(Data begins)

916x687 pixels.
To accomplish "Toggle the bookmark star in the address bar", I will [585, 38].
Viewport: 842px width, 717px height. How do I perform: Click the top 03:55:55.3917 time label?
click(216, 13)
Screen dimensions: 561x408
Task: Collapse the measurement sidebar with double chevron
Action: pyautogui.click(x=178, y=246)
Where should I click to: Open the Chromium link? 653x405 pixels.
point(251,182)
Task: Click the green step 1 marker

(Data ends)
(Data begins)

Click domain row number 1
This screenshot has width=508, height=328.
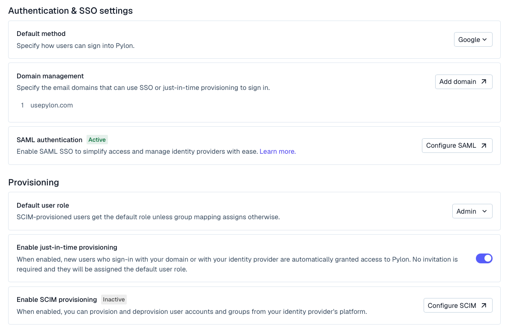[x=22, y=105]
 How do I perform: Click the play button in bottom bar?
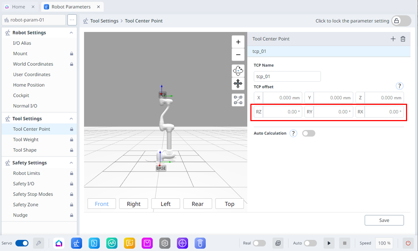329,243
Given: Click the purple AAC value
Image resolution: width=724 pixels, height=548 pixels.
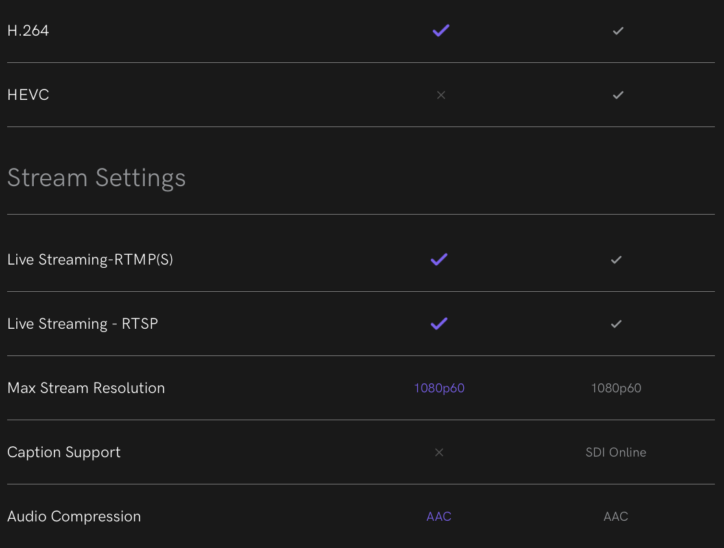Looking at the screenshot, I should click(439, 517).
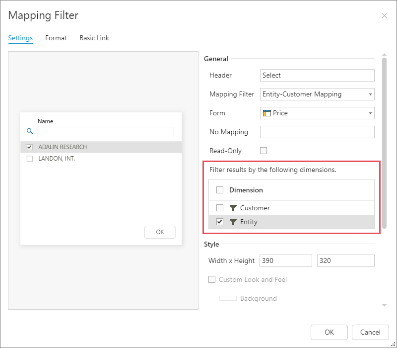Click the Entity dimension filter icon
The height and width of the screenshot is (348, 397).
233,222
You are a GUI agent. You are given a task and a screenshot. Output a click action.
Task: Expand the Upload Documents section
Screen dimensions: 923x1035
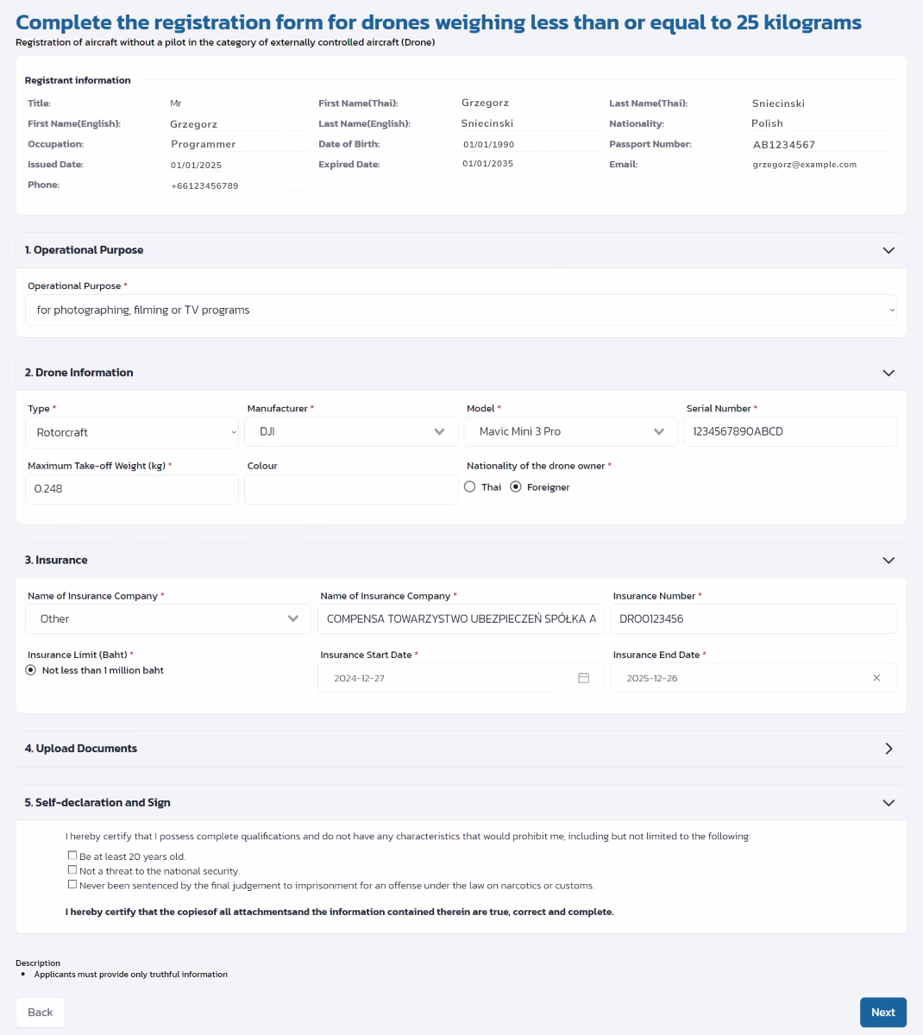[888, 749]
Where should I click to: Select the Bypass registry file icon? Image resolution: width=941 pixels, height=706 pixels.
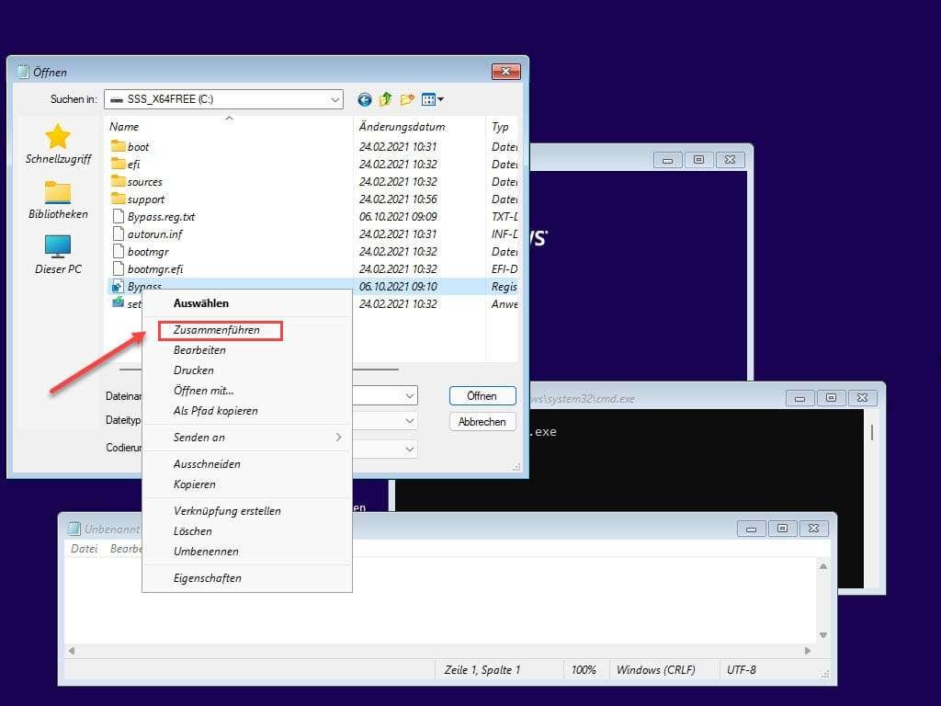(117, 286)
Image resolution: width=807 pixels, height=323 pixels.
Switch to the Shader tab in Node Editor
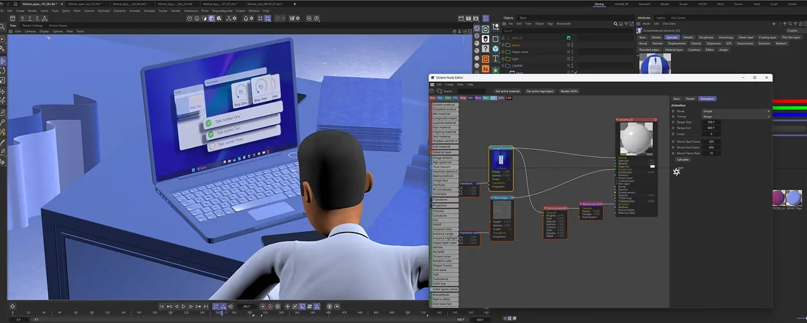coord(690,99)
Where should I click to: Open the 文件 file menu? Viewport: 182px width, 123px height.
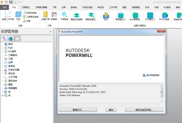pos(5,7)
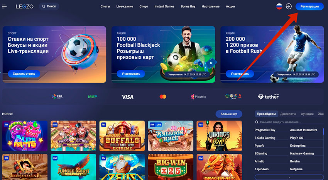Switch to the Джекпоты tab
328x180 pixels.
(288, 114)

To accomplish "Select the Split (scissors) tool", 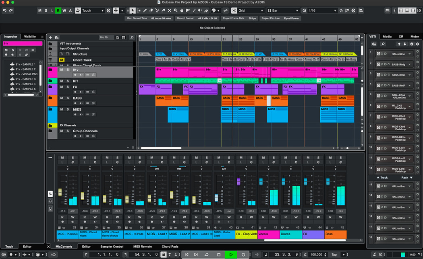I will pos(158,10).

(Data ends)
(Data begins)

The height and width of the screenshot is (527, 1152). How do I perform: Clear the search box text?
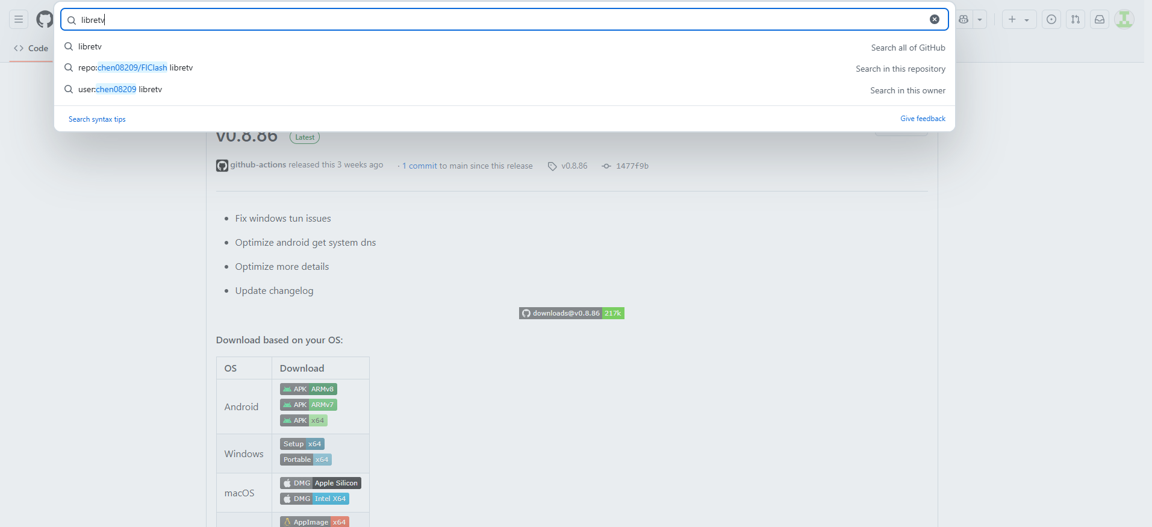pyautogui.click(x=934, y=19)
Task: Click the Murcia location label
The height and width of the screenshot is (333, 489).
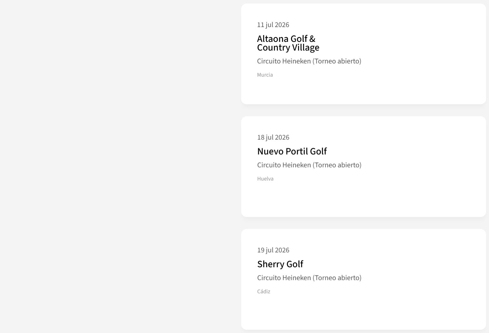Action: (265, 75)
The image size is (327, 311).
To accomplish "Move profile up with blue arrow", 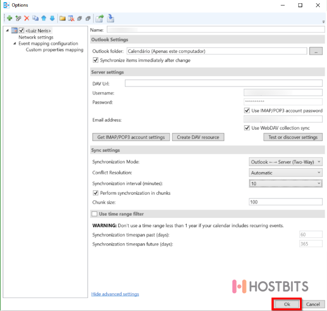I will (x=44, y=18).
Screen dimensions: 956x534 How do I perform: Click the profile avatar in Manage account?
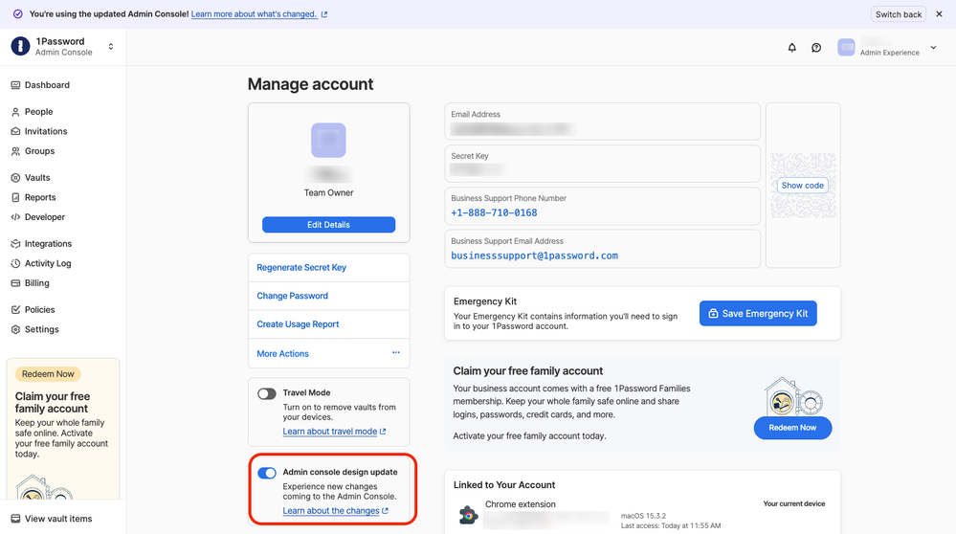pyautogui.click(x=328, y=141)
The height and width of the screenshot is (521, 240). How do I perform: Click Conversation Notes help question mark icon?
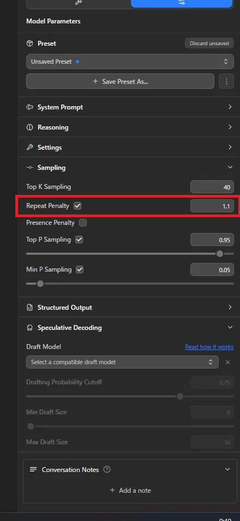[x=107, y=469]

(Data ends)

Requirement
Using the data above, retype exactly and only the lines from the one containing "This screenshot has width=508, height=328." up to and including the one containing "Task: Expand the Upload Documents section", with no pictures carried over.

Task solution
This screenshot has width=508, height=328.
[x=22, y=105]
 How do I perform: Click the play button in bottom bar?
329,243
Given: Click the purple AAC value
Image resolution: width=724 pixels, height=548 pixels.
Looking at the screenshot, I should click(439, 517).
Click the Entity dimension filter icon
The height and width of the screenshot is (348, 397).
233,222
You are a GUI agent. You are given a task and a screenshot. Output a click action.
Task: Expand the Upload Documents section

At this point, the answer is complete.